Il y eut à cette idée un cri général d'indignation. Épouser qui bon lui semblerait! Elles voudraient bien voir qu'il eût l'audace de faire à aucune d'elles une proposition de ce genre; elles voudraient bien voir qu'il en fît seulement semblant! Une dame (c'était une veuve) s'écria qu'elle était femme à le poignarder dès la première allusion à cette prétention insolente.
«À merveille, reprit mistress Quilp, balançant sa tête; tout cela est bel et bon, comme je le disais tout à l'heure; mais je répète que je suis certaine de mon fait, oui, certaine. Quilp sait si bien s'arranger quand il veut, que la plus belle de vous ne le refuserait pas si j'étais morte, qu'elle fût libre, et qu'il se mit dans la tête de lui faire la cour, allez!»

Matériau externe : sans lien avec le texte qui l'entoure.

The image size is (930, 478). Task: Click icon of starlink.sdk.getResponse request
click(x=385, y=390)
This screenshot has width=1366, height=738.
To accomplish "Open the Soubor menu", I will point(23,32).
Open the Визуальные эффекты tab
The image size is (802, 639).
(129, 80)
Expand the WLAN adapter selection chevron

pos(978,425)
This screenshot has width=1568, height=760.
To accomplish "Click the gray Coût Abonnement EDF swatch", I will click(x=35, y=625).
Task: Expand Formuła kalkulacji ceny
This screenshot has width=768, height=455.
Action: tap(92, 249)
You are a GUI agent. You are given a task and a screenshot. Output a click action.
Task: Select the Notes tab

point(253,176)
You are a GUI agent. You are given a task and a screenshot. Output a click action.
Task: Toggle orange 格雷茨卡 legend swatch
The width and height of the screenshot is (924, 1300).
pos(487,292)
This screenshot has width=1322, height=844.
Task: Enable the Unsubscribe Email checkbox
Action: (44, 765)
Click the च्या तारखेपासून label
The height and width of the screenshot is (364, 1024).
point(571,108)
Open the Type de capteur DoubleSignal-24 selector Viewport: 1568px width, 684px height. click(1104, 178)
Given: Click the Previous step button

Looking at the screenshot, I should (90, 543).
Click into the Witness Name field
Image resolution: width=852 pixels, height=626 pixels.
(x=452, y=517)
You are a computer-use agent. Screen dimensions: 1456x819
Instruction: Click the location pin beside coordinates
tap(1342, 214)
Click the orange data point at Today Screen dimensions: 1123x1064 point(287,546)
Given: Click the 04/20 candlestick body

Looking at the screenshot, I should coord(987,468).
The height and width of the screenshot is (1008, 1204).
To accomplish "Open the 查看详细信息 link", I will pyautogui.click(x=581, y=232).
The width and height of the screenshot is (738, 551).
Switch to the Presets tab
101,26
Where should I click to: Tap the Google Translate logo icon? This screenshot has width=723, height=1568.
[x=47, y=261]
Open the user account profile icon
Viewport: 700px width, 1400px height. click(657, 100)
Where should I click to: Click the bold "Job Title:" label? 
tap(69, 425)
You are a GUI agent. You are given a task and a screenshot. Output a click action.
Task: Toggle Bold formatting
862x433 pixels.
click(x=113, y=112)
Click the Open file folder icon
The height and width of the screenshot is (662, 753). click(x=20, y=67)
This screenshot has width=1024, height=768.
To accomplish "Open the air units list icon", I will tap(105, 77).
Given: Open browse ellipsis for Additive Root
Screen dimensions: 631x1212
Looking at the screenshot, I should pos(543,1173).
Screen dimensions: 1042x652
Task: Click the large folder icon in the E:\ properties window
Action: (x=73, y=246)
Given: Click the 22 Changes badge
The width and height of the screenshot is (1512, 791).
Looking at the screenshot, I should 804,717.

Chacune se redressa devant cette affirmation, comme pour dire: «C'est moi dont vous voulez parler!.. Eh bien! qu'il y vienne: on verra!» Et cependant, quelque raison cachée les animait toutes contre la veuve; pas une des dames qui ne murmurât à l'oreille de sa voisine, que cette veuve se figurait probablement être l'objet des allusions de Betzy… et que pourtant ce n'était pas le Pérou.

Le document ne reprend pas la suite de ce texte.